Dünyadaki Müslümanların karşı karşıya kaldığı şiddetin boyutlarına da değinen Görmez sözlerini şöyle sürdürdü: "Dahili ve harici pek çok saikle başta Süriye, Filistin, Afkanistan, Mayammar, Arakan ve dünyanın muhtelif yerlerindeki Müslümanların karşı karşıya kaldığı şiddet, savaş , terör, çatışma ve kaos ortamı, yaşanan mağduriuyetler vicdan sahibi tüm Müslümanları derinden yaralamaktadır.

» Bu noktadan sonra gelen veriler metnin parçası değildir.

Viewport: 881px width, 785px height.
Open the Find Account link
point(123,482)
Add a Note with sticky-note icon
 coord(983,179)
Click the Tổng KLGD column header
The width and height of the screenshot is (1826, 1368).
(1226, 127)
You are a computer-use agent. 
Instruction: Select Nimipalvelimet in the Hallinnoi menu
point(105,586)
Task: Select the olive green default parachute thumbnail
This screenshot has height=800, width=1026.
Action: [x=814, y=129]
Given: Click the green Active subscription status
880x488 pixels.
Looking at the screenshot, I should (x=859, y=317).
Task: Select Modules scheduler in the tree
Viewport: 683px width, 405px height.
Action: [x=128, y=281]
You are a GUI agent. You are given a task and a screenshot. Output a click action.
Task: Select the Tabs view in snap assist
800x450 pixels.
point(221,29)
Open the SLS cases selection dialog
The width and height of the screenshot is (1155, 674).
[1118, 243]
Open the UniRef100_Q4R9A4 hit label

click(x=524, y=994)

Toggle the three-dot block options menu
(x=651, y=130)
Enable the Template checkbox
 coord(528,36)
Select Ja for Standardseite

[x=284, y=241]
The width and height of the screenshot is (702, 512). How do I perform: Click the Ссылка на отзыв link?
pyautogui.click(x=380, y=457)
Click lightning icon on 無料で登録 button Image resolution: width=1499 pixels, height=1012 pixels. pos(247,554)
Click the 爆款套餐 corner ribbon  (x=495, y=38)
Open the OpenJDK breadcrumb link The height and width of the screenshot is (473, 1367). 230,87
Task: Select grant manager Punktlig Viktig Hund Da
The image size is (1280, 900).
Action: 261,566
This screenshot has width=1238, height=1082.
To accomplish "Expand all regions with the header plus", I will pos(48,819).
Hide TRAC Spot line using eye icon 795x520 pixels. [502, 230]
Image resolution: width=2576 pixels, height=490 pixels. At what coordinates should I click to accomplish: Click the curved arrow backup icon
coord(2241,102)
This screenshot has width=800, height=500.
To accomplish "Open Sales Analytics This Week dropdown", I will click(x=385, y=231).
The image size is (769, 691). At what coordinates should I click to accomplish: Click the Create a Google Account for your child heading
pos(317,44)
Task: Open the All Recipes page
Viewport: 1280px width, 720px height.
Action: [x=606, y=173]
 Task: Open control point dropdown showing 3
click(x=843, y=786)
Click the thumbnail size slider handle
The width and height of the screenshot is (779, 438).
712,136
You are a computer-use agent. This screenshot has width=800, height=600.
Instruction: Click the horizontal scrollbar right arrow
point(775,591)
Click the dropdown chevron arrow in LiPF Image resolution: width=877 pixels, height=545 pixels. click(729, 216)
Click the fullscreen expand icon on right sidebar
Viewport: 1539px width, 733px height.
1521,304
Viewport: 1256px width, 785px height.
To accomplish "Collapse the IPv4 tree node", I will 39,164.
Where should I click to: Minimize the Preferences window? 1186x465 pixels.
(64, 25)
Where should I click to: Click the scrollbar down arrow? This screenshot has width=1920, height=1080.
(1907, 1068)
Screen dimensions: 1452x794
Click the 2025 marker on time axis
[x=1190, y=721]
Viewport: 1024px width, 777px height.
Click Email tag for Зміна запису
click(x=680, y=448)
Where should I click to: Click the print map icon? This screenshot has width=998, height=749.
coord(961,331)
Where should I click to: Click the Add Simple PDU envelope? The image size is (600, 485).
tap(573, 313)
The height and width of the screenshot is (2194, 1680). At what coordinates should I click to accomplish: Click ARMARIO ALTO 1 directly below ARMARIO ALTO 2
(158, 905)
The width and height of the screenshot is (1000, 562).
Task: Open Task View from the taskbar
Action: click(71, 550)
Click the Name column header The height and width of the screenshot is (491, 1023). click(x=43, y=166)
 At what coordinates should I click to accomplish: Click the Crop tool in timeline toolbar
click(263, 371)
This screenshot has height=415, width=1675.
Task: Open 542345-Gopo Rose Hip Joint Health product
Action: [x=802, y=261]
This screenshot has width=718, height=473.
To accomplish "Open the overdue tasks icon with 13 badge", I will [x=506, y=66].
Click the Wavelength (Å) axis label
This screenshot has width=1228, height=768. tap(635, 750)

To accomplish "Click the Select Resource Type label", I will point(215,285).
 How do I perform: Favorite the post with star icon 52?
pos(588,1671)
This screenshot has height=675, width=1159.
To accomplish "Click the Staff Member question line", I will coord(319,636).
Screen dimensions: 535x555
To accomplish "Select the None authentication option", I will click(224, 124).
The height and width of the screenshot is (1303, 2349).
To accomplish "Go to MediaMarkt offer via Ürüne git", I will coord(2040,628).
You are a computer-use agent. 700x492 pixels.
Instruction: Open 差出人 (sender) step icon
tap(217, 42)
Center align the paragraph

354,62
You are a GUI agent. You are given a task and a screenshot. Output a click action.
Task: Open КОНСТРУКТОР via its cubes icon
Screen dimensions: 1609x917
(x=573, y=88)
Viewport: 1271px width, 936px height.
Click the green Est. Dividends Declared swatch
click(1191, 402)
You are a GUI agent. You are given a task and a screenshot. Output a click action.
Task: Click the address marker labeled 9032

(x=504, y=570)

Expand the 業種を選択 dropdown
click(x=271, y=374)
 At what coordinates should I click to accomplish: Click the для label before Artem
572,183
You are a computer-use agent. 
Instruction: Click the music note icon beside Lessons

Müslüman dünyanın içinden gelen bu zorlu süreci en az zararla atlatarak yeniden güven ortamına kavuşturulması imanları, kalpleri bir olan Müslümanların çoğrafyaları birbirine ne kadar uzakta olursa olsun, dilleri, ırkları, mezheb ve meşrepleri ne kadar farklı olursa olsun, çokluk içinde birliği sağlamalarına, İslam'ın insanlığa taktim ettiği ilim, hikmet ve mağfiret yolunu takip etmelerine; barış, adalet ve merhameti tesis etmelerine ve kurumsallaştırmalarına bağlıdır. Tüm dünya Müslümanlarının kanayan bir yarası olan Filistin sorunu, son zamanlarda Küdüs ve Mescid-i Aksa'ya yönelik çirkin saldırılarla tehlikeli bir boyuta ulaşmış ve bölge yeniden bir ateş sarmalına dönüşmüştür. İslamın ilk kıblesi olan Mescid-i Aksa'ya yönelik müdahale ve işgaller, Müslümanların bu mabette ibadet etme özgürlüklerinin kısıtlanması mescidin zamansal ve mekansal taksimi planları hem temel insan haklarını din ve vicdan özgürlüğünü hiçe saymak hem de insanlığın ortak kazanımları arasında yer alan mabet masimiyetini açıkça ihlal etmektir. Mescid-i Aksa'ya yönelik yapılan saldırılar tüm Müslümanlara yöneliktir. Dünyadaki hiçbir Müslüman Mescid-i Aksa'ya yönelik tecavüz girişimini asla kabul etmez ve etmeyecektir. Mescid-i Aksa, tıpkı Mescid-i Haram ve Mescid-i Nebebi gibi bütün Müslümanların mukaddes ve ortak değeridir."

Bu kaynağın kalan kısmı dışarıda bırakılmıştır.